Categorizing images with deep learning into Elasticsearch

Deepdetect is a young open source deep-learning server and API designed to help in bridging the gap toward machine learning as a commodity. It originates from a series of applications built for a handful of large corporations and small startups. It has support for Caffe, one of the most appreciated libraries for deep learning, and it easily connects to a range of sources and sinks. This enables deep learning to fit into existing stacks and applications with reduced effort.

Machine learning is the next expected commodity on the developer's stack. Many software packages, most of them open source, are slowly but surely empowering the developers with these new technologies for automation. As the developer of Deepdetect, an open source deep-learning server, I've been building a range of smart applications for a variety of large corporations and small startups.

In most of these production settings, the existing stack relies on a series of data backends, among which Elasticsearch is prominent. For this reason Deepdetect builds a direct connection to all backends through a little trick: the server supports output templates so that data can be molded to fit any sink backend.

We recently applied this trick to build an image search engine with Elasticsearch in just a few steps. The result is that you send images to Deepdetect, images get tagged (a hedgehog, a plane, etc.), then the tags and the image URL get indexed into Elasticsearch directly without any glue code. This is it. You can now search images with text, even when no caption was available. Beyond cool, this is also scalable as prediction works over batches of images, and multiple prediction servers can be set to work in parallel. We tell you below how to reproduce this very simple setting for your own applications.

Machine Learning and Deep Learning

But first, if you are not familiar with the topic, machine learning has become a ubiquitous technology that is powering a growing number of high automation software offerings, sometimes referred to as smart or intelligent applications. These range from spam filters and document sorting to sentiment analysis, search ranking, image, audio and video recognition (and even dreams!).

In a nutshell, machine learning automates classification tasks in two steps: the training step builds a model out of data for a targeted task, i.e. for image classification, while the prediction step leverages that model to predict — for instance, the category of more images. There are some cool demonstrations out there; do you believe we can accurately predict exactly who dies on the Titanic?

Machine learning dates back to the 1960s, though it is the last decade's surge in data, cheap computational resources, and crucial scientific achievements that truly unlocked its potential in production.(1) The most advanced applications these days leverage the field of deep learning, a set of models in the form of complex neural networks with the ability to capture high-level abstractions in data. These models are of course computed by dedicated algorithms that for the most part apply a small set of linear and nonlinear operators repeatedly over slices of the training data. Because these operations need to be repeated millions of times over matrices that can reach up to billions of entries, they are best parallelized on special processors, originally dedicated to graphical computations such as video games, and known as Graphic Processing Units (GPUs).
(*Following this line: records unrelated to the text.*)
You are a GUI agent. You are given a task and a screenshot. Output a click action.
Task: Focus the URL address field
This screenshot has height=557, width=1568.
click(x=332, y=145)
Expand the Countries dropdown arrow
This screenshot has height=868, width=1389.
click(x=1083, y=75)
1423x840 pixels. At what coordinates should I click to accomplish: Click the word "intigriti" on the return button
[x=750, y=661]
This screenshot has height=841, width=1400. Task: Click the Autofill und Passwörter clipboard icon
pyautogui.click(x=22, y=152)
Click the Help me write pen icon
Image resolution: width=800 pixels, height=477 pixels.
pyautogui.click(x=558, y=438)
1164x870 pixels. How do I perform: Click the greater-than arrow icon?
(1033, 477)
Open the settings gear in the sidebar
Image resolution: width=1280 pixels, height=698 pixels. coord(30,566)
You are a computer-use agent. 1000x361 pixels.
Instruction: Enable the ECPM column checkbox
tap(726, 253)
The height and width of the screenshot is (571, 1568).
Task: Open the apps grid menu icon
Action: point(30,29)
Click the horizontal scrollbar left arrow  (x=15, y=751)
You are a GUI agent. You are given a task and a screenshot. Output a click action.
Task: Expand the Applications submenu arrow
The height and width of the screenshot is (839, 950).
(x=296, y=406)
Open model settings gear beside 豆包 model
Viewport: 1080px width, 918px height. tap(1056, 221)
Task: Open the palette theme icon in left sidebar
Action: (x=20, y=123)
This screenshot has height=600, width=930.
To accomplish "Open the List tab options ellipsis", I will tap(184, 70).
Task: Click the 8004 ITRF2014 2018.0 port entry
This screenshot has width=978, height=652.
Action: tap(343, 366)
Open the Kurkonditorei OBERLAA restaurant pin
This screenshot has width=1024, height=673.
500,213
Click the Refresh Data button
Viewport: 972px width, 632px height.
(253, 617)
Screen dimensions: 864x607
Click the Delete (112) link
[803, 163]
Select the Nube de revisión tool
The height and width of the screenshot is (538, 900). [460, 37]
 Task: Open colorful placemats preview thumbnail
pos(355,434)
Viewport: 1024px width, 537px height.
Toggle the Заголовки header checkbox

Deep learning continues to reveal spectacular properties, such as the ability to recognize images or classify text without much engineering. Raw images or text are fed to the algorithm along with the desired output, and the resulting model can be used to predict the output on more data. This prediction has very high accuracy, sometimes above that of humans! This is a big step forward compared to previous machine learning systems in which engineers had to half-blindly help the algorithms with a set of hand-made tricks and transforms to the data.

Machine Learning as a Commodity

For these reasons, it is believed that machine learning stands as the next commodity on the developer's stack. This compares to the way Elasticsearch is a storage and search engine commodity for many of us today. We're not exactly there yet with machine learning, and this crucial step requires a lot of work.

Deepdetect is only one young deep learning commodity. Much more mature  frameworks exist, like Apache Mahout, Apache Spark, scikit-learn,, deeplearning4j to name a few. In all honesty, it becomes difficult to make a choice. Not all of them provide support for state-of-the-art deep learning, and their respective APIs vary from low level algorithm parametrization to higher application level. Check them all out as more than one may fit your needs.

Among the data sinks, Elasticsearch is a primary choice among developers. Moreover, most of the machine learning tasks require a fast and scalable data back-end to feed the algorithms, a trend even aggravated by the greedy deep learning algorithms.

Building a search engine of images

So let us use Deepdetect to set a classification service that distinguishes among 1000 different image categories, from 'ambulance' to 'padlock' to 'hedgehog', and indexes images with their categories into an instance of Elasticsearch. For every image, the Deepdetect server can directly post and index the predicted categories into Elasticsearch. This means there's no need for glue code in between the deep learning server and Elasticsearch. This paper has more background on the true cost of building machine learning applications.

First you need to build & install Deepdetect and set up an image classifier. This should take just a few minutes. Now power up an instance of Elasticsearch. In the following, we assume that it is listening on localhost:9200.

Categorizing images into Elasticsearch

Deepdetect supports output templates. An output template allows transforming the standard output of the server into any custom format. Here we use this capability to directly index the Deepdetect output into Elasticsearch.

Here is our first image:

Scene from Interstellar

Scene from Interstellar. Copyright © 2014 by Paramount Pictures. All Rights Reserved.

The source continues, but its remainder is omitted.